I often get asked about copyright myths that simply aren’t true. Many times, I hear about a copyright myth found online that can be used to avoid liability and save money. These myths are usually based on misinformation gathered from forums and peer-to-peer answer sites, promising ways to get around the requirements of the governing law. Relying on these misinformed copyright myths often cause more problems than they are supposed to solve. On to some of my favorite myths!
“Post Office Copyright” or “Poor Man’s Copyright”
The myth: You can gain copyright protection by sending a copy of your work to yourself through the U.S. Postal Mail, resulting in protection as of the postmark date.
The truth: You are wasting postage.

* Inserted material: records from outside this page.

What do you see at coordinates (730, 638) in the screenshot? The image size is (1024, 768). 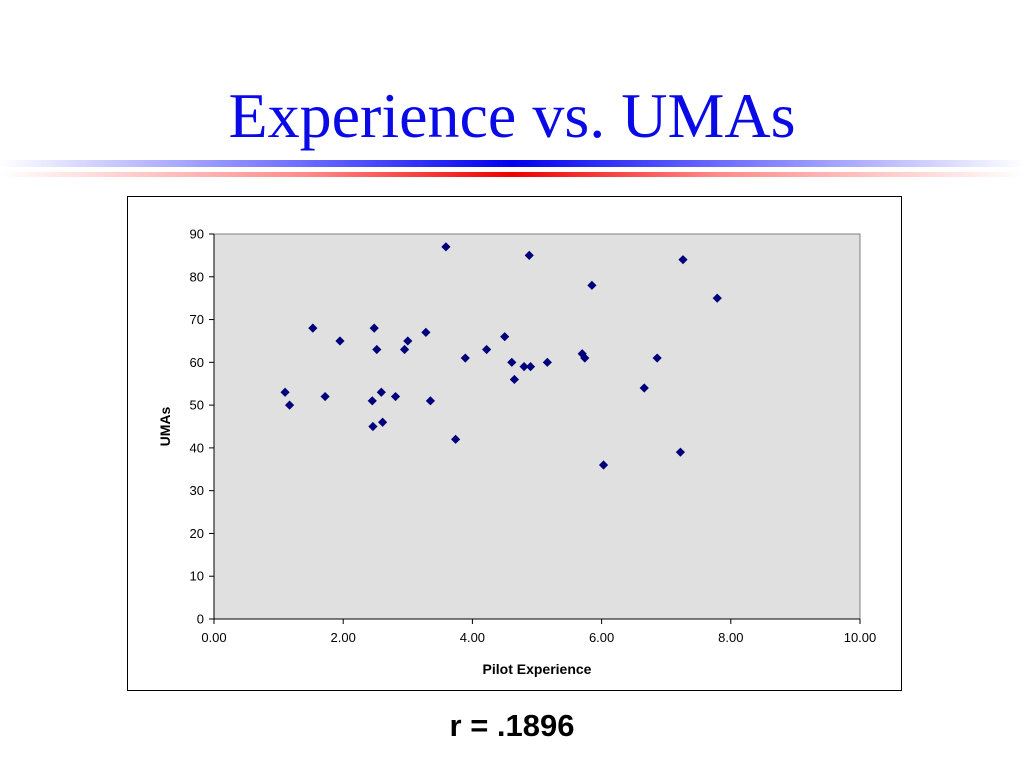 I see `x-tick-label: 8.00` at bounding box center [730, 638]. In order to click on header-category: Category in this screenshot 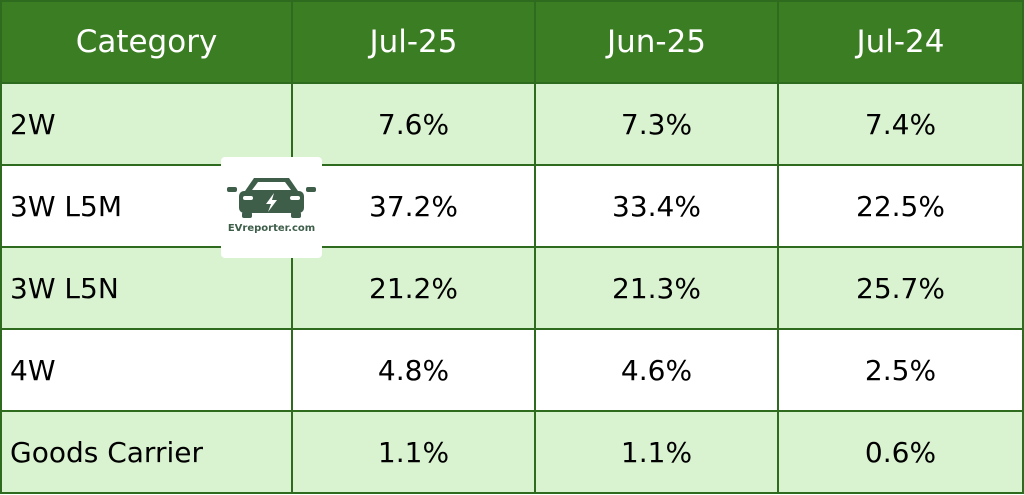, I will do `click(146, 42)`.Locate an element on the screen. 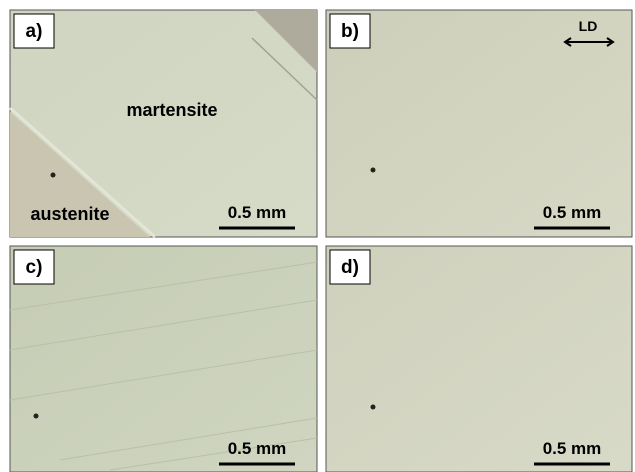 The image size is (635, 472). panel-label: c) is located at coordinates (34, 268).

Copyright laws in the U.S. do not include provisions for protection-by-postage. Actually, the U.S. Copyright Office denies any protection by the “Poor Man’s Copyright,” clarifying that such practice is no substitute for registration. See for yourself here: http://copyright.gov/help/faq/faq-general.html#poorman
The myth: You can’t be liable for infringement if you change at least 10% of the work.

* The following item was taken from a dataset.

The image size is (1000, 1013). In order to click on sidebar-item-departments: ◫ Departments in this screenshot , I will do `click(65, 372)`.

The truth: You can be liable for infringement, even if you change 10% of the work. Distinction between what is fair use and what is infringement in a particular case will not always be clear or easily defined. There is no specific number of words, lines, or notes that may safely be taken without permission.
New works must display © notice or be forever lost
The myth: If a new work doesn’t include a Circle-C (©) copyright notice, all copyright protection is automatically forfeited.
The truth: The current 1976 Copyright Act no longer requires use of a copyright notice in the U.S., although placing it on your work is often beneficial. This myth is based on an older law, which had such a requirement. In fact, use of a notice is still relevant to the copyright status of older works published before January 1, 1978, which are governed by the 1909 Copyright Act. Under that law, publication of a work under the copyright owner’s authority without a proper notice of copyright resulted in a permanent loss of all copyright protection for that work in the United States.
Copyright ownership requires registration
The myth: To own a copyright, you must register it with the U.S. Copyright Office.
The truth: You own a copyright in your work of art once it is fixed to a tangible medium. U.S. copyright law provides that a work is ‘fixed’ in a tangible medium of expression when its embodiment in a copy or phonorecord, by or under the authority of the author, is sufficiently permanent or stable to let it to be perceived, reproduced, or otherwise communicated for more than transitory duration. A work consisting of sounds, images, or both, that are being transmitted, is “fixed” if a fixation of the work is being made simultaneously with its transmission.
But, registration of copyright is a requirement for enforcing your copyright protection through the federal courts.
Announcing that you do not own a copyright will somehow protect you from liability
The myth: Stating that you do not own a copyright will protect you from liability (such as at the end of your YouTube video).
The truth: Various situations exist where copyright infringement may occur. One situation involves making an unauthorized copy of a protected work. A statement that you do not own the work or have permission to reproduce the work does not create a barrier from liability. To the contrary, such a statement could be viewed as an admission you infringed the protected work. Additionally, merely acknowledging the source of copyrighted material does not substitute for obtaining permission.